Veneza está também polvilhada de eventos colaterais e de outras exposições nacionais, que ocupam palácios decrépitos por toda a cidade.

Joana Albernaz Delgado

No fundo, e aos meus olhos, o que a Biennale faz com o design, usando-o como linha condutora, como matriz narrativa, é o que o Salone fez com a arte. A confluência destas duas dimensões não está nos objetos expostos em si mesmos. A Biennale ainda é sobre arte, e o Salone ainda é sobre design. Mas esta aproximação interseccionista destas duas realidades, arte e design, dá muito que pensar. E, quando uma pessoa repara nisso, parece que tudo se cruza. O título da Biennale, The Milk of Dreams, com o título The Art of Dreams, a série onde se integra o evento de design florido deste ano da Porsche, em Milão. O livro com a reprodução das revistas de design Domus de Milão, do Gio Ponti, na minha mesa de cabeceira do hotel em Veneza, um palácio renascentista recuperado recentemente, a deitar para o Canale della Giudecca. As Madonnas e os Cristos crucificados em Milão, na Pinacoteca di Brera, onde os visitantes se podiam sentar em cadeiras Savonarola, aquelas cadeiras de estilo renascentista italianas inconfundíveis que marcam a história do design italiano. As obras de arte de Chun Kwang Young em colaboração com Stefano Boeri no Palazzo Contarini Polignac em Veneza, em diálogo com cómodas antigas e papel de parede esfarrapado. As máquinas de escrever nos espaços de Carlo Scarpa no Negozio Olivetti, na Praça de São Marcos, ao lado das esculturas de Lucio Fontana e Antony Gormley. Um Laocoonte enorme em pedra (ou, mais provavelmente, a imitar pedra), ainda a segurar a serpente, mas atravessado por dois tubos de néon e vestido com um mítico blusão de penas amarelo fluorescente, na montra pop da Moncler da Galeria Vittorio Emanuele II, em Milão.

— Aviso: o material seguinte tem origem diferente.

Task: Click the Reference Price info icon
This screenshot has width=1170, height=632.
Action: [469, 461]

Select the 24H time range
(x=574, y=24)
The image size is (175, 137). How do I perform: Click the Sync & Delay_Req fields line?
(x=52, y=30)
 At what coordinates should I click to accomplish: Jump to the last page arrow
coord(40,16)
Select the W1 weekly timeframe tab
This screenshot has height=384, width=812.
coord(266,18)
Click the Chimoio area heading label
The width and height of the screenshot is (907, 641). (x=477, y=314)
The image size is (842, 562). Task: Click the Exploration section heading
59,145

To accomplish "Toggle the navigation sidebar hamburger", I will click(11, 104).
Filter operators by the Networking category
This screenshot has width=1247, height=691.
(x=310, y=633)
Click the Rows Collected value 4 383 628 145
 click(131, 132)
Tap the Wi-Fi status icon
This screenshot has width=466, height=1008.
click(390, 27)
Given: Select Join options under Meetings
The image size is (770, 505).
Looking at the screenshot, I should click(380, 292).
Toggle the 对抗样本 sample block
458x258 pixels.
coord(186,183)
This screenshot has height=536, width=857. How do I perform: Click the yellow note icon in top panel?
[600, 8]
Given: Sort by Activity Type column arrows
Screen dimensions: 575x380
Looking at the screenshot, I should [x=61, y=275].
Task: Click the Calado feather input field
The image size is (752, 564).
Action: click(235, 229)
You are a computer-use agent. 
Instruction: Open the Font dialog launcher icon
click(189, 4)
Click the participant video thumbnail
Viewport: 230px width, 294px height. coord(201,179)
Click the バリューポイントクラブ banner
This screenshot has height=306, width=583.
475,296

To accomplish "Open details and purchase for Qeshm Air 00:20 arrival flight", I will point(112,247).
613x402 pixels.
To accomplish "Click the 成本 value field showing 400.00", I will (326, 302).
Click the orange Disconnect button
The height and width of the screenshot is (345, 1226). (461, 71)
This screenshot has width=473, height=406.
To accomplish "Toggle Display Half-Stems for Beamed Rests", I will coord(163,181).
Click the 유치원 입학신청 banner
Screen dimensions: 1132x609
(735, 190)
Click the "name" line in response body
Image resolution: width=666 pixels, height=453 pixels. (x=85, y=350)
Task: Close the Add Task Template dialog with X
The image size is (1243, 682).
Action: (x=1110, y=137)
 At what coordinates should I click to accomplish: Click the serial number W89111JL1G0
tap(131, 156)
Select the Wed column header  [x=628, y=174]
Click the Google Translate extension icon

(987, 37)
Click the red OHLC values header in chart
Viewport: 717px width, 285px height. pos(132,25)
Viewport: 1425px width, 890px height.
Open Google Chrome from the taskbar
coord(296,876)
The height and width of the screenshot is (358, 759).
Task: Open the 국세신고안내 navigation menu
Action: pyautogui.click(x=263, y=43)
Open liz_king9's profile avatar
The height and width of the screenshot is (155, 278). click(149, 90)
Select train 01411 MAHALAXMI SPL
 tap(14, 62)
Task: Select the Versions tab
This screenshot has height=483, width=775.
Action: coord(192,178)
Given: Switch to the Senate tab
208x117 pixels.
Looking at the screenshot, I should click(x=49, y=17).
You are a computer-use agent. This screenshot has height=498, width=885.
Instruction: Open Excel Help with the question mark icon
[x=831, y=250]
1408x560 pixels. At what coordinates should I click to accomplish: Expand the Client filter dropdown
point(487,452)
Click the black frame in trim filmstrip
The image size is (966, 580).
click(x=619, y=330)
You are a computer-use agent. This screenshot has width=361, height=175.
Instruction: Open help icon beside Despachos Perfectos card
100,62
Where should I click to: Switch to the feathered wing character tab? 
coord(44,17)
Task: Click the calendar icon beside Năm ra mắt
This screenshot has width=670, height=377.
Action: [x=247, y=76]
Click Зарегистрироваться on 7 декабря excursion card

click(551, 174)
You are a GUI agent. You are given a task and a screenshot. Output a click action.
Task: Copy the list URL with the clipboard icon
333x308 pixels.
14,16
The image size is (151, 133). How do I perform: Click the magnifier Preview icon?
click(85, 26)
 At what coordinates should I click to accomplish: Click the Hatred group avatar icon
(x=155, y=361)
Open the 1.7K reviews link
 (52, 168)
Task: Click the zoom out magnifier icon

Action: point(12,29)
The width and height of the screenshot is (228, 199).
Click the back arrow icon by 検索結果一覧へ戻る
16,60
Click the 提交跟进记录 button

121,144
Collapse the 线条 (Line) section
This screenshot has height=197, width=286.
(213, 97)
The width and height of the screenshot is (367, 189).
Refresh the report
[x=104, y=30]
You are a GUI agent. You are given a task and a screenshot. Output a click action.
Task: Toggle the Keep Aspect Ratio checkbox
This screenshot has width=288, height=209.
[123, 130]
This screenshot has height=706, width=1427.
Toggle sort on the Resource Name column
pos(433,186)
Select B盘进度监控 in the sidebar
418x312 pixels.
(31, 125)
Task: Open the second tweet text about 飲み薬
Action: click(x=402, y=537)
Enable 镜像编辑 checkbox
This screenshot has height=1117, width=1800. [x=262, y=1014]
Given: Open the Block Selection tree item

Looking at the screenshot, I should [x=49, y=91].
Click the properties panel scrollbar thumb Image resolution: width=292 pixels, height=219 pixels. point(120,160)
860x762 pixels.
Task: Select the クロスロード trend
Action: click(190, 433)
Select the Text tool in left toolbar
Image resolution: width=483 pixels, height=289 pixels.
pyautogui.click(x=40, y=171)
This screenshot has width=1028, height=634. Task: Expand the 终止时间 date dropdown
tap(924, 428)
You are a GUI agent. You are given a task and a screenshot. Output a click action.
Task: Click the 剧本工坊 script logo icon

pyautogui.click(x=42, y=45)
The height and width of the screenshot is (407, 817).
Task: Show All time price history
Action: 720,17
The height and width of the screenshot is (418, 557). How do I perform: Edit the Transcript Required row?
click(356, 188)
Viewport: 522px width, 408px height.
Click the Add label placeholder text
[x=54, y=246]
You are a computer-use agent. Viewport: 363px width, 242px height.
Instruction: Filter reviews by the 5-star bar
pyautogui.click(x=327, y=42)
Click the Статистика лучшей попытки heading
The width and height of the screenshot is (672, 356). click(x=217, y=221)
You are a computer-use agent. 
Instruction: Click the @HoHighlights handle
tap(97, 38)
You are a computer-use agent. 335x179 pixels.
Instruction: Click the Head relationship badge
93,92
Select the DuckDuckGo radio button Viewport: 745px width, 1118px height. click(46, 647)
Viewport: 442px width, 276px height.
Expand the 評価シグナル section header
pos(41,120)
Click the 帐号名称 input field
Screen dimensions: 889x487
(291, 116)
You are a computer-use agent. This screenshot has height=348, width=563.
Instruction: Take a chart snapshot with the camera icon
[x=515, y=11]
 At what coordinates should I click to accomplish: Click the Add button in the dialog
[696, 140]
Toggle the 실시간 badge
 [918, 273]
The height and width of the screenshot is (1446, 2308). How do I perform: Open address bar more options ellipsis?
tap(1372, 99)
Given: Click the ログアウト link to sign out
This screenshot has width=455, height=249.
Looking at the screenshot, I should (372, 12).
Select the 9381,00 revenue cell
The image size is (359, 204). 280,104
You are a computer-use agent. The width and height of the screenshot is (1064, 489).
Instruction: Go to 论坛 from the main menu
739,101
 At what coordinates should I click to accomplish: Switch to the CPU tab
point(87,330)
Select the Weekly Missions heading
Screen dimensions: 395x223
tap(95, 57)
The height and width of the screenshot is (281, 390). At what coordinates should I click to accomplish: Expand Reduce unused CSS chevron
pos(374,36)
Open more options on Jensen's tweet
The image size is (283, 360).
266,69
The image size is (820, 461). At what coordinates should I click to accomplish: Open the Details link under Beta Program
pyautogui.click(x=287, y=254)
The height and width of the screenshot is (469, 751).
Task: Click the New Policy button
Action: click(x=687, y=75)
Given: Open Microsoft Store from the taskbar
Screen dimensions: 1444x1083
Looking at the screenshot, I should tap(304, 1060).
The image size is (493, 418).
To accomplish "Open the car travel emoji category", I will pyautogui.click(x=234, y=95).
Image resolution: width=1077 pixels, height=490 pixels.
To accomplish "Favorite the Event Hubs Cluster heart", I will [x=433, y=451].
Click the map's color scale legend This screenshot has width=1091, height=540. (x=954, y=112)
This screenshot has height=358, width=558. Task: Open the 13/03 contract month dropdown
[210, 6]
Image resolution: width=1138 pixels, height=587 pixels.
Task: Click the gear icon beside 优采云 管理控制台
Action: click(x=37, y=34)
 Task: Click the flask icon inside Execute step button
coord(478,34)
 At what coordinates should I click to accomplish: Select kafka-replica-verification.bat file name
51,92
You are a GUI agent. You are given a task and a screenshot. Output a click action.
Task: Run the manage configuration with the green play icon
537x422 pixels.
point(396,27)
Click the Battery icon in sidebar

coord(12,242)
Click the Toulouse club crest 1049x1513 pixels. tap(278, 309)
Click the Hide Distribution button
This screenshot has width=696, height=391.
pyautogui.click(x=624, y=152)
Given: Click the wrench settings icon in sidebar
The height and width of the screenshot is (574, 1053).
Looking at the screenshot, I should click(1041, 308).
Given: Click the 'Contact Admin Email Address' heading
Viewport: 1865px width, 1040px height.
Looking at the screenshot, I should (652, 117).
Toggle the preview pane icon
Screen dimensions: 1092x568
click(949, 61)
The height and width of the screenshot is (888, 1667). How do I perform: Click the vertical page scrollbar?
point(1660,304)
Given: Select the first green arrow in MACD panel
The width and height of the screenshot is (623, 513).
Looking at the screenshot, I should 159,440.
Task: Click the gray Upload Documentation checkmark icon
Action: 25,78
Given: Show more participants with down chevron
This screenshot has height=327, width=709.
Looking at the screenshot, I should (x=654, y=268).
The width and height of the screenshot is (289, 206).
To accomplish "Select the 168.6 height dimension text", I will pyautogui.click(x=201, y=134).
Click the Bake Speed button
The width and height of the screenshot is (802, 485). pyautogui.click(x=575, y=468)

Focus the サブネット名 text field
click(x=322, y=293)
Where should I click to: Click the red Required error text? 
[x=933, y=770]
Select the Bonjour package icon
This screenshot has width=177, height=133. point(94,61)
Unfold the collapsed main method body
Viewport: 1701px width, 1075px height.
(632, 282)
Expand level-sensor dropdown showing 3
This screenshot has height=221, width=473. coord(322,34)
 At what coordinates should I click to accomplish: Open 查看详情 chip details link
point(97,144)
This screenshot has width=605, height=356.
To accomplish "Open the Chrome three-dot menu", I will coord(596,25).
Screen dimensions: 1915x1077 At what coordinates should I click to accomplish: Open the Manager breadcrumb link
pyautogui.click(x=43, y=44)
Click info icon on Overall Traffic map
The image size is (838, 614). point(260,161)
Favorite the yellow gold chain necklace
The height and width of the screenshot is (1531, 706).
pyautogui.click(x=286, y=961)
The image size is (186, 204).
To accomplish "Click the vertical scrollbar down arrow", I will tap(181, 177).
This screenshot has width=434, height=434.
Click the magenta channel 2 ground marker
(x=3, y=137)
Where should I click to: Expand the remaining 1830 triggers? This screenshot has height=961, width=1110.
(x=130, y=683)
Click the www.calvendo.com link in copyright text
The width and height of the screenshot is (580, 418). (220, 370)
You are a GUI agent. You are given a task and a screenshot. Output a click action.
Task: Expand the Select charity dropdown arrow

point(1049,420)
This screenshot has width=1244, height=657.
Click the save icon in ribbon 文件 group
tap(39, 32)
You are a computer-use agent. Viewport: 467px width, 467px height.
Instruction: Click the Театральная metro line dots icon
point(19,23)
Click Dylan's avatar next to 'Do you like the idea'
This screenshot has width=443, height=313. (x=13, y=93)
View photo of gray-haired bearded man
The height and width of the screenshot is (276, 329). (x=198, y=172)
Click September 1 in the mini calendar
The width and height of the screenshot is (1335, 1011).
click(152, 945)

Será demasiado simplista dizer que o Salone usa a arte para ser levado mais a sério, para ser mais do que uma feira de mobiliário? Será igualmente simplista dizer que a Biennale usa o design para ser mais respeitada, no sentido de não ser entendida como um evento restrito, incompreensível e distante do público generalizado? Um evento que, para se abrir a todos, põe as legendas a condizer com as paredes, inunda tudo de narrativas explicativas e oferece interpretações fechadas, uma espécie de rampa acessível à arte para aqueles que a arte considera, condescendentemente, terem mais dificuldades? Vou precisar de mais edições do Salone e da Biennale para responder a estas perguntas. Mas Milão e Veneza, o Salone e a Biennale, têm mais em comum do que parece – e não são só os pontinhos laranja dos copos de Aperol que salpicam as esplanadas ao pé da Piazza del Duomo e da Ponte di Rialto.